Melanoma is a lethal form of skin cancer that can metastasize rapidly. While surgery and radiation therapy provide palliative therapy for local tumor growth, systemic therapy is the mainstay of treatment for metastatic melanoma. However, limited chemotherapeutic agents are available for melanoma treatment. In this study, we investigated the anti-melanoma effect of physalin B, the major active compound from a widely used herb medicine, Physalis angulata L.This study demonstrated that physalin B exhibits cytotoxicity towards v-raf murine sarcoma viral oncogene homolog B1 (BRAF)-mutated melanoma A375 and A2058 cells (the IC50 values are lower than 4.6 μg/ml). Cytotoxicity is likely resulted from apoptosis since the apoptotic marker phosphatidylserine are detected immediately under physalin B treatment and apoptotic cells formation.
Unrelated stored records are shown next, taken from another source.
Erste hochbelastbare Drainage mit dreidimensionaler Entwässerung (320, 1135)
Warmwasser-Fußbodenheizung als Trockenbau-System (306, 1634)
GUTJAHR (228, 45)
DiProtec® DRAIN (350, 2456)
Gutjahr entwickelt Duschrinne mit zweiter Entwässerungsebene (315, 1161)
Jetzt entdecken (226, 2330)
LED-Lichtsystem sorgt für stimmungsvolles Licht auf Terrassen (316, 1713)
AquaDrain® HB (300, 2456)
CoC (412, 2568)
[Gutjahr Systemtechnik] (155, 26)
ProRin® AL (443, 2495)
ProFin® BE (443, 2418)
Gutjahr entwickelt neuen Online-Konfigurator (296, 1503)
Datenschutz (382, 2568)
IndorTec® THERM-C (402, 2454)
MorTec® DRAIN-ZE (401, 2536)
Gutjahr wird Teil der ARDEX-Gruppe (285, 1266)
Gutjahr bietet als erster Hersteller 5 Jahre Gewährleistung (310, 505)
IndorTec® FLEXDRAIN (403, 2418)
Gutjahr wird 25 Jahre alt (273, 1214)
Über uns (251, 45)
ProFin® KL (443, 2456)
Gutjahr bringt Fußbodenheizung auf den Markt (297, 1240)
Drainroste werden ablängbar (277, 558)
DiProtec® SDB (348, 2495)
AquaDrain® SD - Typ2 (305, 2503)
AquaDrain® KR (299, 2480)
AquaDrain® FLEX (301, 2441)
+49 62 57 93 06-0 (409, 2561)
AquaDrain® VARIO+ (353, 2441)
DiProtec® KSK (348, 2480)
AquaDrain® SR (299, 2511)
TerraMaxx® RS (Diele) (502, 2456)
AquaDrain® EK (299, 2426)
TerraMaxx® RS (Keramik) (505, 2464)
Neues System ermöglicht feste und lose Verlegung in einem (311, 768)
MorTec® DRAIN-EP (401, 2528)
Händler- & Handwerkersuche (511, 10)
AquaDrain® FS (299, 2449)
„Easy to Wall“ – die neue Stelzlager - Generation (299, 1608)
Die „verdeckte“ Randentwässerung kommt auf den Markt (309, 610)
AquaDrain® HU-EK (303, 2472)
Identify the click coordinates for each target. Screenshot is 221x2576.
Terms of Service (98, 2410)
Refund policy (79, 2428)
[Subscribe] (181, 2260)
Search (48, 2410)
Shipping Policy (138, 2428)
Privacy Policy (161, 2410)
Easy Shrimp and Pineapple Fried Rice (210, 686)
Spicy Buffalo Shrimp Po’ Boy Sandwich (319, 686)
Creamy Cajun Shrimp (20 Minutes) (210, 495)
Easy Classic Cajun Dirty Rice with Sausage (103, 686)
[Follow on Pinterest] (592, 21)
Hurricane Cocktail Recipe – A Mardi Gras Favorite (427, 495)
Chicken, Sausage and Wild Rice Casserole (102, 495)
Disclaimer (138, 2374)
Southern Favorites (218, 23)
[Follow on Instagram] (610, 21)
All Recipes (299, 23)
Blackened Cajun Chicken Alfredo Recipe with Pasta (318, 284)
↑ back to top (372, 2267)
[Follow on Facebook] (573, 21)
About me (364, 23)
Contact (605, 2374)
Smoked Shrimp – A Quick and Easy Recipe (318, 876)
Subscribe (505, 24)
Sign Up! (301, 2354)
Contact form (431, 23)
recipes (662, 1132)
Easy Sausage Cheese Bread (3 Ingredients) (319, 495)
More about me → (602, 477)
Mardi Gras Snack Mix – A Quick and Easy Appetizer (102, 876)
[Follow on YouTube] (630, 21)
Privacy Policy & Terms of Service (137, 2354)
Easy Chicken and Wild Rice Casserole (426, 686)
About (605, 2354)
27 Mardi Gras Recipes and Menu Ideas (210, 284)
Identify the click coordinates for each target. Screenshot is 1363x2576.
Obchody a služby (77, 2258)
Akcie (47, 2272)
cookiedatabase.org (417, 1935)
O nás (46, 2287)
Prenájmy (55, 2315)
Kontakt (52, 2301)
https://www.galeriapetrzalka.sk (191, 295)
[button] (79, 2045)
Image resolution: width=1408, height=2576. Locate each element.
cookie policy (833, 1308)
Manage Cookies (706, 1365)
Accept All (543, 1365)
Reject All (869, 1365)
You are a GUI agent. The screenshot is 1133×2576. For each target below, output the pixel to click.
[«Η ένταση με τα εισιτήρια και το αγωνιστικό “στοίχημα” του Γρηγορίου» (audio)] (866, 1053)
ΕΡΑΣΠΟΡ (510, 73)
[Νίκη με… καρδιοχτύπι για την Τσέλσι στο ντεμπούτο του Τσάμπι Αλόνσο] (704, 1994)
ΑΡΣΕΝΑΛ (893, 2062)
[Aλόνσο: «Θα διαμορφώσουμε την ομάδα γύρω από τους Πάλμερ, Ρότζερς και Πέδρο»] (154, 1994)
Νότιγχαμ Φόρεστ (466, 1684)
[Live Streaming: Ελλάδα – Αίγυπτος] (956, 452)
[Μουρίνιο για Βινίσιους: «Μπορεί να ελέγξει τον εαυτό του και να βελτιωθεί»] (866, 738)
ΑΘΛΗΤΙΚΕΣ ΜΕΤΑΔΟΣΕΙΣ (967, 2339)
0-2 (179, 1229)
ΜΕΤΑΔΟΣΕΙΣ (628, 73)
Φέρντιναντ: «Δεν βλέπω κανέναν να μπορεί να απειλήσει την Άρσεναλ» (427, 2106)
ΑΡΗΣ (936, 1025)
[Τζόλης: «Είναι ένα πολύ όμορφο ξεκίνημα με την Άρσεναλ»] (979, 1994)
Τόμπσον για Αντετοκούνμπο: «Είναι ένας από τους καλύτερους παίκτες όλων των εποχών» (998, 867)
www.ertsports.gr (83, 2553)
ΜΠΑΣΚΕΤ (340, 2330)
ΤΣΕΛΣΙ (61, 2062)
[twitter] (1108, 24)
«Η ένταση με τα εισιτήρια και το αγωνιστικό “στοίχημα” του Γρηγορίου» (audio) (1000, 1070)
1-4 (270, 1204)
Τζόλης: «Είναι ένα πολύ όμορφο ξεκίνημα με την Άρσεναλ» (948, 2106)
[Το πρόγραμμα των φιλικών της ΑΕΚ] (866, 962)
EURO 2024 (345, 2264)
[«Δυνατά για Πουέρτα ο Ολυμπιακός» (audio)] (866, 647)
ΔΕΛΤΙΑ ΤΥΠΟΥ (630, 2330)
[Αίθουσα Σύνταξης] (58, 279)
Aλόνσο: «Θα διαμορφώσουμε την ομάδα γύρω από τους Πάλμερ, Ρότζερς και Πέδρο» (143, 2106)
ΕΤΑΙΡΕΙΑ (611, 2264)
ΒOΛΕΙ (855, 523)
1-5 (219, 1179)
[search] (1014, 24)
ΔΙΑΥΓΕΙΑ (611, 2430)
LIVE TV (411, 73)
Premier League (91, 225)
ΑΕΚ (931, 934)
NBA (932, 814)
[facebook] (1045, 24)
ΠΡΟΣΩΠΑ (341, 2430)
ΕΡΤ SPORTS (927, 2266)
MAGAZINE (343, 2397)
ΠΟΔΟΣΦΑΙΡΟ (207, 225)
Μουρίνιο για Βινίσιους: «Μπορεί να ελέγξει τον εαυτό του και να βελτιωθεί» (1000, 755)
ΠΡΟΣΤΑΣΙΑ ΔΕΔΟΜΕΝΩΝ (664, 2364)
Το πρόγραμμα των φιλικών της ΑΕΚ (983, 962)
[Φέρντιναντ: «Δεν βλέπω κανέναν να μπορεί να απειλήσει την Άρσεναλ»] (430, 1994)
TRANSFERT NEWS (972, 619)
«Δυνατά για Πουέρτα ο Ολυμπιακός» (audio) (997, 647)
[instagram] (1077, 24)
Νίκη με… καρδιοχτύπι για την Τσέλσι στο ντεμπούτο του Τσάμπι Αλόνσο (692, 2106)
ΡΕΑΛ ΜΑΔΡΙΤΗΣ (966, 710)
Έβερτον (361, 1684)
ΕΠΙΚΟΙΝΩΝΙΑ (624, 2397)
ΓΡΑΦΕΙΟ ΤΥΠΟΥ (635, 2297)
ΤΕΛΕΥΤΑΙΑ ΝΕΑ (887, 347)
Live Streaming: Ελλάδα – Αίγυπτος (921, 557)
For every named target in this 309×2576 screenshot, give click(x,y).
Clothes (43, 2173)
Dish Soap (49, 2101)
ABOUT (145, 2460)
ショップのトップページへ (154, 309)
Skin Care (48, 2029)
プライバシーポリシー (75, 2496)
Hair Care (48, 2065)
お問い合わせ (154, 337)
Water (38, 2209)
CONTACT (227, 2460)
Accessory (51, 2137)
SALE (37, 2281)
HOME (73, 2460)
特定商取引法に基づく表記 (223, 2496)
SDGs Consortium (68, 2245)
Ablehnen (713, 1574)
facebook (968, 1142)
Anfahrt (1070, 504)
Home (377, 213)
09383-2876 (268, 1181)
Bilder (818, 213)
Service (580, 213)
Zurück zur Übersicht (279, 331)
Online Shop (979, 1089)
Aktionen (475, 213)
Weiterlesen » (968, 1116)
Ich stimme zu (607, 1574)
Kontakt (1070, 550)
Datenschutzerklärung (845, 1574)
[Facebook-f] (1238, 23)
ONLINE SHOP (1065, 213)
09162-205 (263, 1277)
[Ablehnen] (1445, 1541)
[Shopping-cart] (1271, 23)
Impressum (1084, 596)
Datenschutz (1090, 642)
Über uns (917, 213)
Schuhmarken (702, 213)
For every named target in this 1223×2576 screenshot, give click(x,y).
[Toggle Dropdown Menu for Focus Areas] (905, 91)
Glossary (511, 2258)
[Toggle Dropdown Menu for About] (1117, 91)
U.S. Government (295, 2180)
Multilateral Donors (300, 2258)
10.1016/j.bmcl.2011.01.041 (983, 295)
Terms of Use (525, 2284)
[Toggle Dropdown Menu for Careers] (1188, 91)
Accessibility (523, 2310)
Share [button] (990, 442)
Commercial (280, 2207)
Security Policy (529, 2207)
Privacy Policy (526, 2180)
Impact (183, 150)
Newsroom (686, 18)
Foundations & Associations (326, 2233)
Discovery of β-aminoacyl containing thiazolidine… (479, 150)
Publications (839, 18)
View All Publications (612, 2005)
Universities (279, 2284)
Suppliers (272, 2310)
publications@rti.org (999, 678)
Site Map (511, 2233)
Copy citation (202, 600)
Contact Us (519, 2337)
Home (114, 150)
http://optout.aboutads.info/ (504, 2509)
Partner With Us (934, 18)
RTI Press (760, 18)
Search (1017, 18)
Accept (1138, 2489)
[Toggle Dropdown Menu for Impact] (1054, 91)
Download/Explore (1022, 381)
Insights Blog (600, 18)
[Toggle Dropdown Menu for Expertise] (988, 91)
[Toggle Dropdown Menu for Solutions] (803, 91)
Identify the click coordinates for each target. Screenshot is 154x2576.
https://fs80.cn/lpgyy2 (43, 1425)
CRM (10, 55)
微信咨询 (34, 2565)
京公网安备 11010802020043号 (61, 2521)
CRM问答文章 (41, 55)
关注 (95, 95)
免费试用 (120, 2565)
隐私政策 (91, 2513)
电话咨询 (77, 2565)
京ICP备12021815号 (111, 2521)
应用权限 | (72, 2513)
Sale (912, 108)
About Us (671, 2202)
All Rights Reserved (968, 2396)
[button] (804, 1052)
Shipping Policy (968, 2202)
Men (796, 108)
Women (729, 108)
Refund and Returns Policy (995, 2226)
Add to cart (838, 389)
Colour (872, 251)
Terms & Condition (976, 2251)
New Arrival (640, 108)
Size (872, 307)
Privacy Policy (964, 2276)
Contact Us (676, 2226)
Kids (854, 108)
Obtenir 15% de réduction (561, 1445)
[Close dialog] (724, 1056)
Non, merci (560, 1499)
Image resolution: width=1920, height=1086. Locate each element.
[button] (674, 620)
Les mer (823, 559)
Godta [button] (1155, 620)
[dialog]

Further examination revealed that physalin B induces expression of the proapoptotic protein NOXA within 2 h and later triggers the expression of Bax and caspase-3 in A375 cells. These results indicate that physalin B can induce apoptosis of melanoma cancer cells via the NOXA, caspase-3, and mitochondria-mediated pathways, but not of human skin fibroblast cells and myoblastic cells. Thus, physalin B has the potential to be developed as an effective chemotherapeutic lead compound for the treatment of malignant melanoma.

► Physalin B inhibits the cell growth of human melanoma cancer cells. ► Physalin B can induce apoptosis in melanoma cancer cells through the NOXA, Bax, and mitochondrial-mediated pathways. ► Physalin B is less toxic to human skin fibroblast cells and myoblastic cells.